▸ Problem
Return exactly the lines below, starting with the one that has "Task: Click the side expand tab on right edge" and going on through the one that has "Click the Remove".

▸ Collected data
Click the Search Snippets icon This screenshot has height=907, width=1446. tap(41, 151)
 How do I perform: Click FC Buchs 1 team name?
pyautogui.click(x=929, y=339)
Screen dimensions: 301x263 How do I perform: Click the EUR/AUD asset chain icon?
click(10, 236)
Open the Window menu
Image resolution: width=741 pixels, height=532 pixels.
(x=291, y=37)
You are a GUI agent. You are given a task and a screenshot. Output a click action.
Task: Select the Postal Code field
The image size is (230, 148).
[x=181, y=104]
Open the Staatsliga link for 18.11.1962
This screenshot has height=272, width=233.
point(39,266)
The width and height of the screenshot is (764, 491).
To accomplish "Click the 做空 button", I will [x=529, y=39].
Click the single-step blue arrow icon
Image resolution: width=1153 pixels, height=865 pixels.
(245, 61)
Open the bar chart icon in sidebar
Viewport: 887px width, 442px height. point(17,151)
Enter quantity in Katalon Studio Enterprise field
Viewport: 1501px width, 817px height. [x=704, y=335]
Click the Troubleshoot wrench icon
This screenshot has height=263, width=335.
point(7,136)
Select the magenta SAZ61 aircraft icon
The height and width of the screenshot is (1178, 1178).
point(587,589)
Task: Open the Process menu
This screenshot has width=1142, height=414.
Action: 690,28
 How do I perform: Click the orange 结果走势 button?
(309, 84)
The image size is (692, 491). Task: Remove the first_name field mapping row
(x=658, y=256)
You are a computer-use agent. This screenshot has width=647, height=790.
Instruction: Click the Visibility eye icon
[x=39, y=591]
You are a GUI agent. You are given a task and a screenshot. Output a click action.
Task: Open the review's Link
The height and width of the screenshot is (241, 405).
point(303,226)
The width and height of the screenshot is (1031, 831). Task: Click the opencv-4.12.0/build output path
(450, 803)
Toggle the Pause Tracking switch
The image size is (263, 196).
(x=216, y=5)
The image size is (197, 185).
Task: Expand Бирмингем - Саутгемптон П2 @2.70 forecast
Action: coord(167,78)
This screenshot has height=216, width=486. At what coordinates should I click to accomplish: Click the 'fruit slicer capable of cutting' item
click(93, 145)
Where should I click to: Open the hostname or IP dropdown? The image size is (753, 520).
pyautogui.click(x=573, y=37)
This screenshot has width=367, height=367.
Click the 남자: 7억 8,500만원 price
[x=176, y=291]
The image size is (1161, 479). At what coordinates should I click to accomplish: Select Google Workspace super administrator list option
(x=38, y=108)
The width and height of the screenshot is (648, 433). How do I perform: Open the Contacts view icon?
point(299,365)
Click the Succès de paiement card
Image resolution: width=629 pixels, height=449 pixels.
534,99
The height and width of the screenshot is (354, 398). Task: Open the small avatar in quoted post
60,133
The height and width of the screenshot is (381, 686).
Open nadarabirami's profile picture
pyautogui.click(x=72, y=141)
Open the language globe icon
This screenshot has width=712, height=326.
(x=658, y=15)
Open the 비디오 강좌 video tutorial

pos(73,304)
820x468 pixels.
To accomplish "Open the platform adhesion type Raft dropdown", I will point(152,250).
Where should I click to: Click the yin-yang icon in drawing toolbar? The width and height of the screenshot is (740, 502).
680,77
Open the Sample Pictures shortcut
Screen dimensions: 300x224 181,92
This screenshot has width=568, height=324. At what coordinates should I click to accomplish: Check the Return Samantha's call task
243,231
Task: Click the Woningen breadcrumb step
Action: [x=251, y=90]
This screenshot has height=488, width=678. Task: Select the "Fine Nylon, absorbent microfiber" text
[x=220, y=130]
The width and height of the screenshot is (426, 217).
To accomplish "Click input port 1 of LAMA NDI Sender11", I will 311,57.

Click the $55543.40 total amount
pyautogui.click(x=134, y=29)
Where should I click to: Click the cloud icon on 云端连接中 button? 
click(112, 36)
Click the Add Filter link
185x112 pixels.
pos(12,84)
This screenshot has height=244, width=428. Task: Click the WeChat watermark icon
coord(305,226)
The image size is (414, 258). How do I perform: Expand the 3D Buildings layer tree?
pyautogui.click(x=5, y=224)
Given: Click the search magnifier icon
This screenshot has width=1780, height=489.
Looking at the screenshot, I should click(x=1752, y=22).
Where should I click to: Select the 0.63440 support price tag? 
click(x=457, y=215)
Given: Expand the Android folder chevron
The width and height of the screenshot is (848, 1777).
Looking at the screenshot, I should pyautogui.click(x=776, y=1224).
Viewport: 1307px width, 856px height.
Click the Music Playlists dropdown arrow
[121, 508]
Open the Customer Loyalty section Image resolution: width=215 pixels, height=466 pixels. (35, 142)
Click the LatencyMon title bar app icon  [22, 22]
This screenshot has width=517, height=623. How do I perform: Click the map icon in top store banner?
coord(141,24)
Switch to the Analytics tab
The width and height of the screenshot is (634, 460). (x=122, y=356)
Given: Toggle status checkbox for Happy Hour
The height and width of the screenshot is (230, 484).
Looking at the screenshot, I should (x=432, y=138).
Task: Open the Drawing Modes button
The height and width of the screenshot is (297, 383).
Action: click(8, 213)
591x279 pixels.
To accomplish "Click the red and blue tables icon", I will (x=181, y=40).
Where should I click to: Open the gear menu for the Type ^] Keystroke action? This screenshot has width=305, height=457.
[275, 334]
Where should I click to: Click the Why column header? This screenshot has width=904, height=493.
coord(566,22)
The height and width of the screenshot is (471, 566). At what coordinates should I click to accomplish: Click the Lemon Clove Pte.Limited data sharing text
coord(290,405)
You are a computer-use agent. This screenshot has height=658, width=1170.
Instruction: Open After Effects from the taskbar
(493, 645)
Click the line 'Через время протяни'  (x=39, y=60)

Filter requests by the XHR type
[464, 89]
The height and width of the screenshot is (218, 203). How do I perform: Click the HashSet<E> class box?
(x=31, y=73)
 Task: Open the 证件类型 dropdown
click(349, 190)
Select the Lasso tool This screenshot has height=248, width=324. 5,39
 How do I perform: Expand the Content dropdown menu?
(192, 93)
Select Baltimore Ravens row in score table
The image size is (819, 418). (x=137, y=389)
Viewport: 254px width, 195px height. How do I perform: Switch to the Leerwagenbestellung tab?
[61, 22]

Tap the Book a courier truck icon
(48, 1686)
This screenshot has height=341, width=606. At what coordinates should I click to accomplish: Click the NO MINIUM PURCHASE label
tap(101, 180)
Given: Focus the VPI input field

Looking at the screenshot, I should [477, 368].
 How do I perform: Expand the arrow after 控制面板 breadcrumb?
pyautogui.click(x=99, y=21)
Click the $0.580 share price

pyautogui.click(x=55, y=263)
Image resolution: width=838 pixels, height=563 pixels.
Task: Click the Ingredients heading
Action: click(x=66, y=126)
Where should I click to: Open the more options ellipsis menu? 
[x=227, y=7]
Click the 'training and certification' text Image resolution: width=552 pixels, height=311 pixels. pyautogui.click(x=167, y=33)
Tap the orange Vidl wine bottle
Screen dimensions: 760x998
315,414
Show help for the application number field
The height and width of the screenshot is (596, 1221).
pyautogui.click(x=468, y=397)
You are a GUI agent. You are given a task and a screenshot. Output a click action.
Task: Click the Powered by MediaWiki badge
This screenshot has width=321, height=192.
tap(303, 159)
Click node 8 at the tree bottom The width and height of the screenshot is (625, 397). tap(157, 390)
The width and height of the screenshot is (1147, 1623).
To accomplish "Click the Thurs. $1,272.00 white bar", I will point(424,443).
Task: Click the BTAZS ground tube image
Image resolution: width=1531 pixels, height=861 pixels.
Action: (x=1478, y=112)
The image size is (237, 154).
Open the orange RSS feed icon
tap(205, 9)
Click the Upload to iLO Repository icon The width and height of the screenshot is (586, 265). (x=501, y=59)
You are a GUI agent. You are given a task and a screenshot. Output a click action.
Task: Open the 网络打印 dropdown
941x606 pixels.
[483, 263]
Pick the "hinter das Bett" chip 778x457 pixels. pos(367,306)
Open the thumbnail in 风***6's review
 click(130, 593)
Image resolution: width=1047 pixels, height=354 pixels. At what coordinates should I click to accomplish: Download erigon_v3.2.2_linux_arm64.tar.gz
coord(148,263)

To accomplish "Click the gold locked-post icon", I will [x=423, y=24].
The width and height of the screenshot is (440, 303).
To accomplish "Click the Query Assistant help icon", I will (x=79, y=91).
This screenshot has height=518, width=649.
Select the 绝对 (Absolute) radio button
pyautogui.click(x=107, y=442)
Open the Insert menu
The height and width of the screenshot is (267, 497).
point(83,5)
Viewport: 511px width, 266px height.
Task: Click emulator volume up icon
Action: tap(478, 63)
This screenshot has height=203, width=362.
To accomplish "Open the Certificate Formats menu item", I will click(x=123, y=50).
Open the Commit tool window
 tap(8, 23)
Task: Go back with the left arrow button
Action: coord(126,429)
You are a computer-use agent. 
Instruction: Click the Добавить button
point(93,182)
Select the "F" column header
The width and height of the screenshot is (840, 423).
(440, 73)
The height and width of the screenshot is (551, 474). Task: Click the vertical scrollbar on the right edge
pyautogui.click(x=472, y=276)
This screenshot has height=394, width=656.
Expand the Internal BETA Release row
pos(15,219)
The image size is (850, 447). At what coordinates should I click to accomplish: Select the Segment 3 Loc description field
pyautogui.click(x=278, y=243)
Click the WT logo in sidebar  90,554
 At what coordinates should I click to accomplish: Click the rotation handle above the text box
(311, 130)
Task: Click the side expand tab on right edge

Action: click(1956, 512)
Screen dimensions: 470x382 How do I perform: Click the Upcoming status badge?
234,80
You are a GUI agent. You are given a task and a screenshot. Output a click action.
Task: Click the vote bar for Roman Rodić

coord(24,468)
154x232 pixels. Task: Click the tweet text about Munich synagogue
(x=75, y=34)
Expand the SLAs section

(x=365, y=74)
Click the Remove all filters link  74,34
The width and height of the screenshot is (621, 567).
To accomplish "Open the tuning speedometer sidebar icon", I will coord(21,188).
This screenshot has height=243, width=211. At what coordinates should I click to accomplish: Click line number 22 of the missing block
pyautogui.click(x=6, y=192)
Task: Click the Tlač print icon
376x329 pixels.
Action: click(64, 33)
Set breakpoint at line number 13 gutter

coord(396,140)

▸ Task response
Task: Click the side expand tab on right edge

Action: click(1956, 512)
Screen dimensions: 470x382 How do I perform: Click the Upcoming status badge?
234,80
You are a GUI agent. You are given a task and a screenshot. Output a click action.
Task: Click the vote bar for Roman Rodić

coord(24,468)
154x232 pixels. Task: Click the tweet text about Munich synagogue
(x=75, y=34)
Expand the SLAs section

(x=365, y=74)
Click the Remove all filters link  74,34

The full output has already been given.